The pose estimation package provides an abstract Processor class that can be extended to implement plugins for state-of-the-art computer vision methods. The instances of these Processors are chainable and, therefore, can be used to create a pipeline that takes raw data and generate the desired output.

We classify Processor objects into three categories:

  1. Generative : Processor that performs some computational task to generate data files.
  2. Filters : Processor that takes DataStoreInterface as input and performs any kind of data filtering computation.
  3. Utility : Processor that provides utility functions to facilitate chaining operations.

Example:

from cvkit.pose_estimation.processors.util import LoadFile,SaveFile,ClusterAnalysis
from cvkit.pose_estimation.processors.filter import LinearInterpolationFilter,KalmanFilter
from cvkit.pose_estimation.config import PoseEstimationConfig

#Load data store
body_parts = ['snout','leftEar','rightEar','headBase','sp1','mid','sp2','tailBase','tailMid','tailTip']
path_to_file = '<path_to_file>'
threshold = 0.6 # Cutoff for considering data as invalid
config = PoseEstimationConfig('<path_to_yaml>') #Contains Experiment Metadata (body parts, video/data paths, etc..) 

processors = [
    LoadFile(config,{'path':path_to_file,'type':'CVKit3D'}), #Loads given file as CVKit3D data
    ClusterAnalysis(threshold), #Analyzes file to compute clusters of accurate and inaccurate data.

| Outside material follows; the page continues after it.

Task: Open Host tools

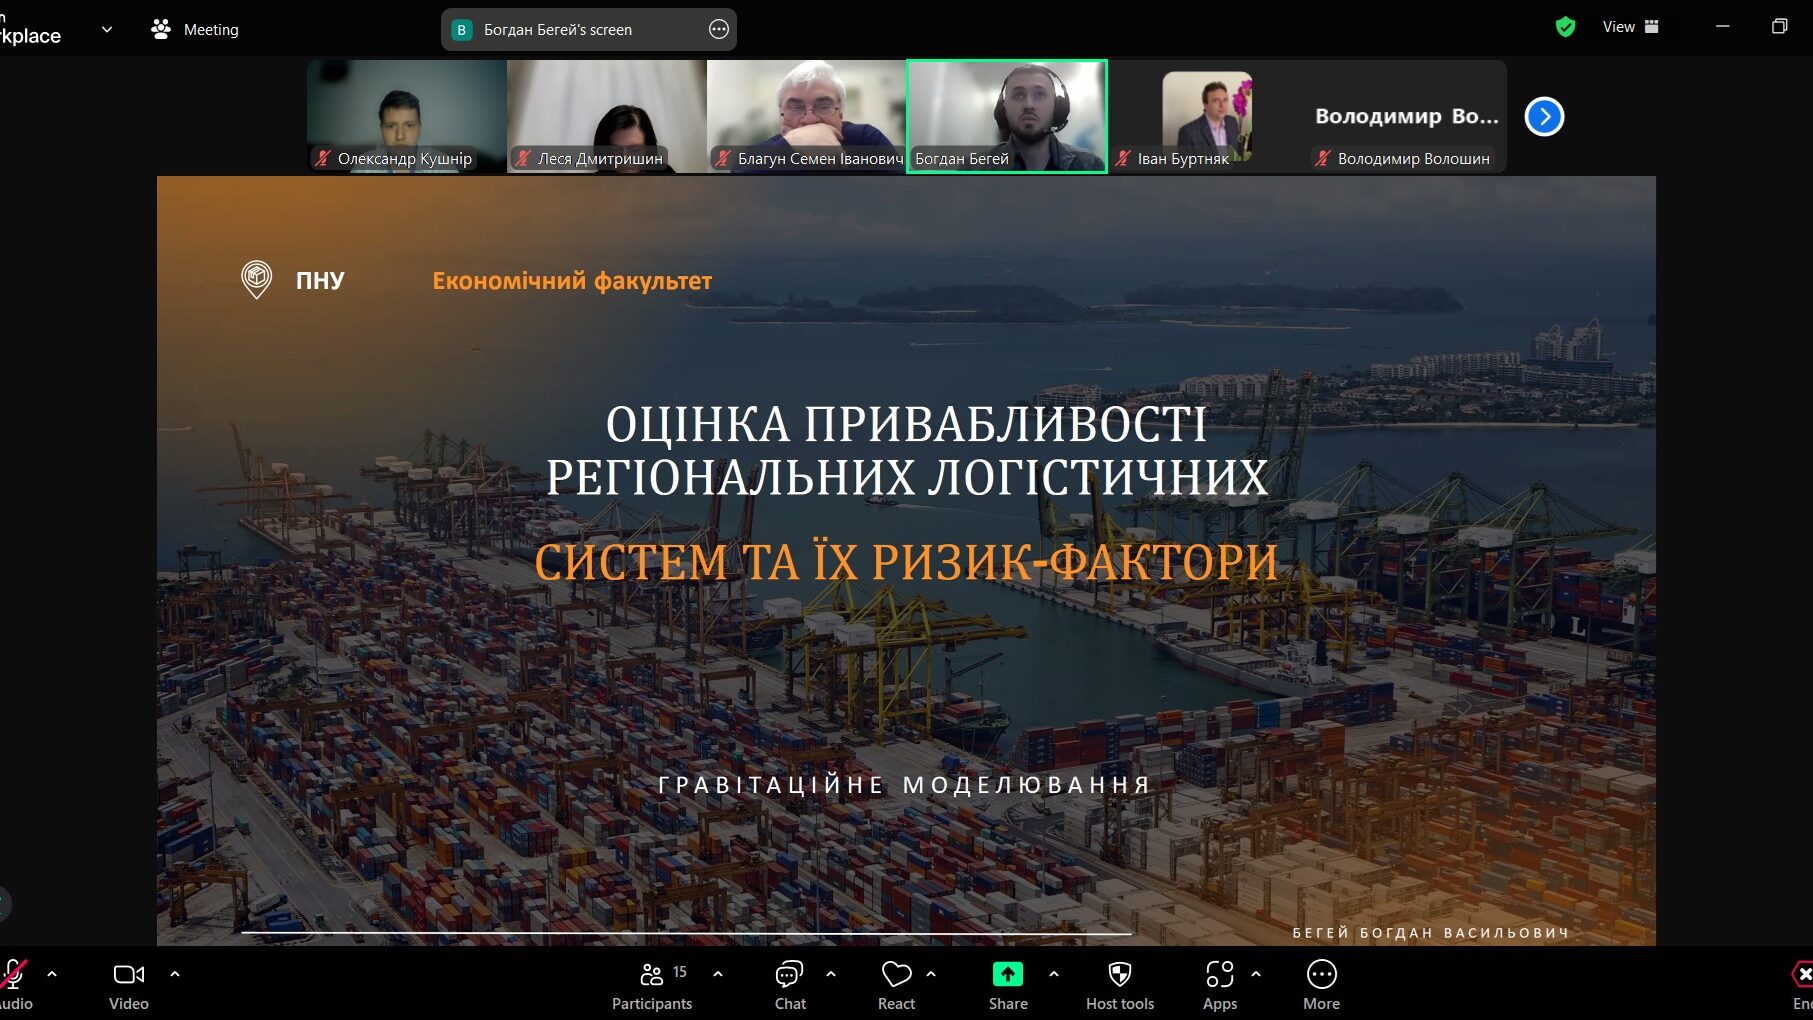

Used by interpolation to skip accurate data points.
    LinearInterpolationFilter('snout',threshold,10), # (target_column,threhsold,max_window_size)
    KalmanFilter('snout',60), # (target_column,framerate)
    SaveFile('<output_file_path>') #Saves File at output_file_path
]

data_store = None
for processor in processors:
    processor.process(data_store)
    data_store = processor.get_output() #Overwrite data_store and forward to next processor.